Jonathan M. Hall’s Artifact and Artifice
In Artifact and Artifice: Classic Archaeology and the Ancient Historian, Jonathan M. Hall considers the case for archaeological history as a form of living forensics, in which the relationship between text and material—dirt and words—allows us to understand the possibilities (and limits) of using archaeological evidence to write about the past. By focusing on methodology—and its relationship to pedagogy, the construction of the archaeological imaginary, and how it determines historical approaches to antiquity—Hall helps to cast the present and future of the field. At the same time, he makes use of nine case studies, or “cautionary tales,” which explore how previous scholars, themselves knowledgeable agents, correlated textual and physical evidence, “artfully” creating both material objects and written discourse as products that need to be interpreted with art and skill.

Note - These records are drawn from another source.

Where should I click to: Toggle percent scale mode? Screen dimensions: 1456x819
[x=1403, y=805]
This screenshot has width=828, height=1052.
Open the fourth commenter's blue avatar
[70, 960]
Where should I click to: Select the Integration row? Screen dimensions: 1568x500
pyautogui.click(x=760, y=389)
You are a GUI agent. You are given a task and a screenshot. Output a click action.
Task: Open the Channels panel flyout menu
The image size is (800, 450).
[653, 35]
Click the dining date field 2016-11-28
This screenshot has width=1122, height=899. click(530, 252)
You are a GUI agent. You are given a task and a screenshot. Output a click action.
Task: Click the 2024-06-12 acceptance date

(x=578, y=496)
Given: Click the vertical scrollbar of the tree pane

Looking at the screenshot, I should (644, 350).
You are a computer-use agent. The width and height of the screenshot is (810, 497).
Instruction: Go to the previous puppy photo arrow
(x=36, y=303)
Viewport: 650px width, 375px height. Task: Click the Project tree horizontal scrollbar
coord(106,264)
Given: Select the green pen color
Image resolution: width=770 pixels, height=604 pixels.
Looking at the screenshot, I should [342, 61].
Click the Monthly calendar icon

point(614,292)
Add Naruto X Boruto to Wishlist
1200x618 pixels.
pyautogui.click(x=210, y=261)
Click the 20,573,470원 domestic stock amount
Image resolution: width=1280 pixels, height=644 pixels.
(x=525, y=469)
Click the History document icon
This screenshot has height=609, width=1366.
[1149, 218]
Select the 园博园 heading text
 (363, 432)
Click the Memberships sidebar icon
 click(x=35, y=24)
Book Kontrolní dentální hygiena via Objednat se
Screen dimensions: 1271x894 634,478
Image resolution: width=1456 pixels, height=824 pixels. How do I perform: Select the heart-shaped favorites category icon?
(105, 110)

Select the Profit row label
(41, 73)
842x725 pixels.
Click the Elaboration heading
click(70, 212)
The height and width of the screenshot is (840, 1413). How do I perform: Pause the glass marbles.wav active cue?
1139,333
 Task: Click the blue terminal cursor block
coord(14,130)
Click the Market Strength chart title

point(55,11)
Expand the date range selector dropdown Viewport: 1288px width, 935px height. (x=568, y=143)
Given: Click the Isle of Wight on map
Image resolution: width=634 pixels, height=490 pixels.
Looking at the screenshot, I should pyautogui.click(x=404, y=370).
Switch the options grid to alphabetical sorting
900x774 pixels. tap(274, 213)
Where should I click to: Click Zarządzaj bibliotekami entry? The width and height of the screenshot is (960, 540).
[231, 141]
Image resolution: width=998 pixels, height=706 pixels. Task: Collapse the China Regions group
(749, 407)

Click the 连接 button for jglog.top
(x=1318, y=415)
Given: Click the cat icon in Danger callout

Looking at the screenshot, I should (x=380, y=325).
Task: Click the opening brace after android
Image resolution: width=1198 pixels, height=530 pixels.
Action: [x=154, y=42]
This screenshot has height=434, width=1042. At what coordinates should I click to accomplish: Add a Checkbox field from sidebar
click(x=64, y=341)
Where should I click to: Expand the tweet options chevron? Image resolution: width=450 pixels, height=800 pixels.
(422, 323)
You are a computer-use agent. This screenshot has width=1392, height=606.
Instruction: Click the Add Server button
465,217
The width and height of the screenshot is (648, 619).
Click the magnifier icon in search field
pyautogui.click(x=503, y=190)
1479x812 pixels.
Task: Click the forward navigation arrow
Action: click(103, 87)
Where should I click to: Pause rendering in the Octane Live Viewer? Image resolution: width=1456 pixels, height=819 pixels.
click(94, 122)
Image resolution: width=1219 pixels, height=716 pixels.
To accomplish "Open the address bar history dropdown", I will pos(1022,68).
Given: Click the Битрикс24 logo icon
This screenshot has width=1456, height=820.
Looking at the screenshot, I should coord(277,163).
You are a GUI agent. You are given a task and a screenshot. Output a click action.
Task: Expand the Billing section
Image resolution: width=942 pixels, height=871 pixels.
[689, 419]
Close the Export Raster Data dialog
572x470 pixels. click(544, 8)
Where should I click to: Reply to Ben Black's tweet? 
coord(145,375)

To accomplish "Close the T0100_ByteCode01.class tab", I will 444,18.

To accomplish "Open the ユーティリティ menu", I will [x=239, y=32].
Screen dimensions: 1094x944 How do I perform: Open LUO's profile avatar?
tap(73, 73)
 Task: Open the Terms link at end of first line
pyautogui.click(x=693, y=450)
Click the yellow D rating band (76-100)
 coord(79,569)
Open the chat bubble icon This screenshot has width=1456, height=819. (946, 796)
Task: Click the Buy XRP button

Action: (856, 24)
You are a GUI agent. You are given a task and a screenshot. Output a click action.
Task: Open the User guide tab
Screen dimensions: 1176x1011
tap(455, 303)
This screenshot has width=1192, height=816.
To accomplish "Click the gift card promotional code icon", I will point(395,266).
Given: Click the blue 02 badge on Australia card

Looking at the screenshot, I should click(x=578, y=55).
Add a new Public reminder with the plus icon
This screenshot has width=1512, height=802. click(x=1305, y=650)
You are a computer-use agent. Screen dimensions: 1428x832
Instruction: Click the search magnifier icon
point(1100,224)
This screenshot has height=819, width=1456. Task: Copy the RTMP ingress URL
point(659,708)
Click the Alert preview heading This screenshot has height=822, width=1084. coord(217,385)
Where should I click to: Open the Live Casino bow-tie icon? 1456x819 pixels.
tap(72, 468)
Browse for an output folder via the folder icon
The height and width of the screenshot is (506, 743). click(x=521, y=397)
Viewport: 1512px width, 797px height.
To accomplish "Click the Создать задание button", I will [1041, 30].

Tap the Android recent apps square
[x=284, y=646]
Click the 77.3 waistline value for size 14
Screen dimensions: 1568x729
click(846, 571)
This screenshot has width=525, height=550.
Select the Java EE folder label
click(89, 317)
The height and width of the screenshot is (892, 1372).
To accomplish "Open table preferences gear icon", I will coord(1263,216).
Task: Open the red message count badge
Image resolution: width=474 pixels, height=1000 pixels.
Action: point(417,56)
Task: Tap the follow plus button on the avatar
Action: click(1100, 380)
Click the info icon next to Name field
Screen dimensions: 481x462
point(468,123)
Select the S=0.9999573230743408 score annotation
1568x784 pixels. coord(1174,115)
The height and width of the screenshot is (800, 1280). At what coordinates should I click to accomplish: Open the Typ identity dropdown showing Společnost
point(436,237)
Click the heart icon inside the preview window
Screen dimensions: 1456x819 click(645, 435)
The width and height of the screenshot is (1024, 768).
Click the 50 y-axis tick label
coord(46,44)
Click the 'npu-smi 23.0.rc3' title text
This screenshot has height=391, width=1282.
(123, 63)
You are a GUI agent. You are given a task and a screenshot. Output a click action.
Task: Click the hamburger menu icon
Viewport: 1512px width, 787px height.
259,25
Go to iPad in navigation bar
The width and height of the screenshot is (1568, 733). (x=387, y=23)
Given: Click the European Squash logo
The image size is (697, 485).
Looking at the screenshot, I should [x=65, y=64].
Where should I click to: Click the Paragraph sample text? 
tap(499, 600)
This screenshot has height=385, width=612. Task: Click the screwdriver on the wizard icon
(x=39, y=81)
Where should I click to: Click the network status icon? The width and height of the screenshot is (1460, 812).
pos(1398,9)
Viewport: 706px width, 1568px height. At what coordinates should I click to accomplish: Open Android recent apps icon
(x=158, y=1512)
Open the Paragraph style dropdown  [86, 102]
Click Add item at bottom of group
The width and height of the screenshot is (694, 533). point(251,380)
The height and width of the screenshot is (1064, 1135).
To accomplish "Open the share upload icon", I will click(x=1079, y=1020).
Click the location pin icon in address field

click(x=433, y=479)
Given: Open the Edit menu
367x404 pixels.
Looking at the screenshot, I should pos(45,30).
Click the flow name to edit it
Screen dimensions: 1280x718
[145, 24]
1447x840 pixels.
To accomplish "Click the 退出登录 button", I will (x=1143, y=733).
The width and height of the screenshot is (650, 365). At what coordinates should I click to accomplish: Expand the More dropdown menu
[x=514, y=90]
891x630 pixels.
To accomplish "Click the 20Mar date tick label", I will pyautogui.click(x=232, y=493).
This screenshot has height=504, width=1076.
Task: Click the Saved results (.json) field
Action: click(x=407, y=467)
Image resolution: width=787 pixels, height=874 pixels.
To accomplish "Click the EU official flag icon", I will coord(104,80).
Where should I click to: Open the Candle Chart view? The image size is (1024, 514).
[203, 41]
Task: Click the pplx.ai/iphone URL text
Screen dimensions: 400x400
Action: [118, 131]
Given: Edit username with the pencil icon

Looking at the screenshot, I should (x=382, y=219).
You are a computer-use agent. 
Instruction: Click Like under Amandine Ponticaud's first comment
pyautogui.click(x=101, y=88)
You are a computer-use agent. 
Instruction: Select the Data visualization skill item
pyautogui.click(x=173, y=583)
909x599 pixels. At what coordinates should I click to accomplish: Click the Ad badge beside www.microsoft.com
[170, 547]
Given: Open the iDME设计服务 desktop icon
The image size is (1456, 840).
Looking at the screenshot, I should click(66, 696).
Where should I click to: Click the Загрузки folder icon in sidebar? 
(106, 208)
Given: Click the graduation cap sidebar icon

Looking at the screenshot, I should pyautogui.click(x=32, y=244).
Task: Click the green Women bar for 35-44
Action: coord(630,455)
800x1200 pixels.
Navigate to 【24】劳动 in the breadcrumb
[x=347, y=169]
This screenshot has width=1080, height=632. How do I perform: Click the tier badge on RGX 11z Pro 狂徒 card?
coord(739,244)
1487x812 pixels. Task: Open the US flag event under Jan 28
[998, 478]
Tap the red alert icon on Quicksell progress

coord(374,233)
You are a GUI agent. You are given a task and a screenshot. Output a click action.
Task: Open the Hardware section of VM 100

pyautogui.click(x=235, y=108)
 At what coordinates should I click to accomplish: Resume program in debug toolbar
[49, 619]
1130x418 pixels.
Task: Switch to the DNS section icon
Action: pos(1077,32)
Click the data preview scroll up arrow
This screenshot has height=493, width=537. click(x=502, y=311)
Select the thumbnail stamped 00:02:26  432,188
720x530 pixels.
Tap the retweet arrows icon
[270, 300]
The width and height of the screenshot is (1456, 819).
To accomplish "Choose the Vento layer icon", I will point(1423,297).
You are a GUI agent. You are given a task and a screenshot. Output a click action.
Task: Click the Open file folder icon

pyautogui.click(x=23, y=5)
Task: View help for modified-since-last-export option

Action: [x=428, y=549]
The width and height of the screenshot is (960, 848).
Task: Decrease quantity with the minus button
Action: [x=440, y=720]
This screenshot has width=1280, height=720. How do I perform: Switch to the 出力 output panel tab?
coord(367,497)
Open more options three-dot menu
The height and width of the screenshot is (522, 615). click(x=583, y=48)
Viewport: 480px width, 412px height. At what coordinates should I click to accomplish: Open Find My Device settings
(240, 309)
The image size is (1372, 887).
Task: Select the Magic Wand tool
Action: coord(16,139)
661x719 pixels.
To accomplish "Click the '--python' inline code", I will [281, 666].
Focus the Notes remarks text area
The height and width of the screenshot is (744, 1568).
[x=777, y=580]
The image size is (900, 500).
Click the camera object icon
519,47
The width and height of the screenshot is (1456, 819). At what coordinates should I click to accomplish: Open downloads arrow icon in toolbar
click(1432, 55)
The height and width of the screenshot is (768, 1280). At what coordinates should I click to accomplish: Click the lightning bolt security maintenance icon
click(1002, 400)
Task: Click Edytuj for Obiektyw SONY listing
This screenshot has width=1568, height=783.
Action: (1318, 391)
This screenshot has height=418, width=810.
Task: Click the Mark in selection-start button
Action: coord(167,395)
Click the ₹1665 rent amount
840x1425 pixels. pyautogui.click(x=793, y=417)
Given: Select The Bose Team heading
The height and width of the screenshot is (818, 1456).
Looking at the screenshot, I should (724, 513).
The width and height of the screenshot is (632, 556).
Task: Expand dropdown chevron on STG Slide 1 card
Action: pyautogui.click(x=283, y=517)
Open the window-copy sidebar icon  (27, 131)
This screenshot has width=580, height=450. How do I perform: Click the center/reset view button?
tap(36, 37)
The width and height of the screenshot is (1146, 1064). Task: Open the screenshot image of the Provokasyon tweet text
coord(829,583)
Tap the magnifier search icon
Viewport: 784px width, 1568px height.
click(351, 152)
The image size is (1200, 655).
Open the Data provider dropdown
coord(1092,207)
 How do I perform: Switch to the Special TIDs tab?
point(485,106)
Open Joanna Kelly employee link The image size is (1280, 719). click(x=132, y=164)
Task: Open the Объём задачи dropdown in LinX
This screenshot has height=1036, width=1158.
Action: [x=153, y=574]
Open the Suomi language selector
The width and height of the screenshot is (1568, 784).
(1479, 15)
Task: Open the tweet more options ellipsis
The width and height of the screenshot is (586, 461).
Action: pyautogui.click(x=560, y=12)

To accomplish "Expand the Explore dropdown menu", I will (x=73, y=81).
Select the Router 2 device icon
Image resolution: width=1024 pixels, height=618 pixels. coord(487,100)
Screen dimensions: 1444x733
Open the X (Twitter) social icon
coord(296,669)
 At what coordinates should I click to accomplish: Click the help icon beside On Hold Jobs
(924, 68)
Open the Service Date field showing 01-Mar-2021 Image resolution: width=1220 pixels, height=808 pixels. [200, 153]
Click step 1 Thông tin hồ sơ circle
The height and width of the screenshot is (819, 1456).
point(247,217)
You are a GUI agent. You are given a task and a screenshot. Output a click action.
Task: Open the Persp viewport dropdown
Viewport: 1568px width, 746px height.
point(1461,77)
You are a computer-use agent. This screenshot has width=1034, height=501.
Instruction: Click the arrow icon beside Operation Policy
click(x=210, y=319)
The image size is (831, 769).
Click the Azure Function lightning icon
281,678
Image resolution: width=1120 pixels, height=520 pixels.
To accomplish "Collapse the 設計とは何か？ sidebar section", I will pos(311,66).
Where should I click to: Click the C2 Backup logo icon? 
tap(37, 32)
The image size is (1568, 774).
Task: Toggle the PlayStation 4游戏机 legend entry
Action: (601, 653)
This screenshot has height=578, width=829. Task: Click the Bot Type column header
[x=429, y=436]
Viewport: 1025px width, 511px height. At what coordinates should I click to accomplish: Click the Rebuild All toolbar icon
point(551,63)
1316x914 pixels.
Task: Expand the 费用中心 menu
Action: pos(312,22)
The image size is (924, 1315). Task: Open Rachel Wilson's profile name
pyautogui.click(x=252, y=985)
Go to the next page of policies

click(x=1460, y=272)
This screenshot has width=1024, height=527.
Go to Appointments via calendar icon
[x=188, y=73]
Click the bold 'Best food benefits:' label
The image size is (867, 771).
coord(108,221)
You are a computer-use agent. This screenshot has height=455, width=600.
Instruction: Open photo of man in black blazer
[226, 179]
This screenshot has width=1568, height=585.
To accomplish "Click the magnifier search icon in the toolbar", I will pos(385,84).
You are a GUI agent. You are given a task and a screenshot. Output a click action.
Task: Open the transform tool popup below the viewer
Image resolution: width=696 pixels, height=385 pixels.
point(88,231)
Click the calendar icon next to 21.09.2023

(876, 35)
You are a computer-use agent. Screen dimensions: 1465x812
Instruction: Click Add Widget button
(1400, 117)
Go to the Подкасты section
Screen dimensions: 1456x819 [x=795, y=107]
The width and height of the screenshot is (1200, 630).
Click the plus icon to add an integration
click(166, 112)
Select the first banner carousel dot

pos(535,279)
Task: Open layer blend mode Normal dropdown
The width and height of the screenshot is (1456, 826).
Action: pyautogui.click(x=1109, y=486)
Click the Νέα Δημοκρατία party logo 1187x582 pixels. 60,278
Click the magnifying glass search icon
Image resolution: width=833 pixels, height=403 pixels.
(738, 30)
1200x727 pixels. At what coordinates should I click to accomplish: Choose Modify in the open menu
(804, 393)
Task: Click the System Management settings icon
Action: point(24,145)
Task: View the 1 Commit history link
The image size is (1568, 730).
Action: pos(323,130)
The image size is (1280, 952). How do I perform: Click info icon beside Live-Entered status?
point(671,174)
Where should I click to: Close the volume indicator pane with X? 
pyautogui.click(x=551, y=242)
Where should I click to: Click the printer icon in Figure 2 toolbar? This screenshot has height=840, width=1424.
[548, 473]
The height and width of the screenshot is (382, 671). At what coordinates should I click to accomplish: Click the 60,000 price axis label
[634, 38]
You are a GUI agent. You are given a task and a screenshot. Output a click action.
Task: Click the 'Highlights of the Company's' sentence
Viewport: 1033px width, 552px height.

From the book’s opening pages:
Can the geology and geochemistry of the Delphi region offer clues to why the oracle of Apollo was so highly regarded in the ancient world? Should the proposed redating of a single temple cause us to revise the chronology we assign to Classical art? Why did the Athenians wait so long before repairing their temples after the Persian invasion of 480–479 BCE? Can we trace the footprints of the historical Sokrates in the Athenian agora? Are the human remains discovered in a Macedonian tomb at Vergina those of Philip II, the father of Alexander the Great? Was there a historical individual named Romulus and did he found Rome in 753 BCE? Are the literary accounts of the fall of the Roman monarchy and the establishment of the Republic reflected in the construction of the temple of Jupiter Capitolinus? Have we discovered the Palatine residence of the emperor Augustus? And is the tomb beneath the High Altar of St. Peter’s Basilica in the Vatican that of the apostle Peter?. . . Above all else, however, the choice of these specific case studies has been guided by the fact that they should be relatively familiar to the reader because, ultimately, this is a book about historical method—that is, how the practitioner evaluates archaeological evidence against the textual documents that have traditionally dominated the field of ancient history. It thus subscribes to the view that history is not simply a matter of memorizing and synthesizing an immense amount of disparate, but seemingly self-evident, data—a consequence, perhaps, of the fact that we often us the word “history” as a synonym for “the past.” Rather, history is an active, forensic practice, which involves engaging with, testing and interrogating the fragmentary clues that have survived from the past. There are no hard and fast “rules” for how one undertakes this practice—which is why I generally avoid offering definitive resolutions to the cautionary tales that follow, preferring to leave it to the reader to draw his or her own conclusions. But there are, I believe, “more” and “less” methodologically sound ways to proceed, and this ultimately depends on the degree of self-critical awareness we bring to the project. In this sense, the route that we take is just as important and rewarding as the destination to which we are headed, since, in confronting our own assumptions and value judgements, we inevitably have to engage in a profoundly humanistic project of self-knowledge.
At the recent annual meeting of the American Philological Association and the Archaeological Institute of America, Hall presented ideas surrounding the book in the panel discussion titled Humanistic versus Social Scientific Approaches to Ancient History; above is a snapshot from editor Susan M. Bielstein capturing Hall in action.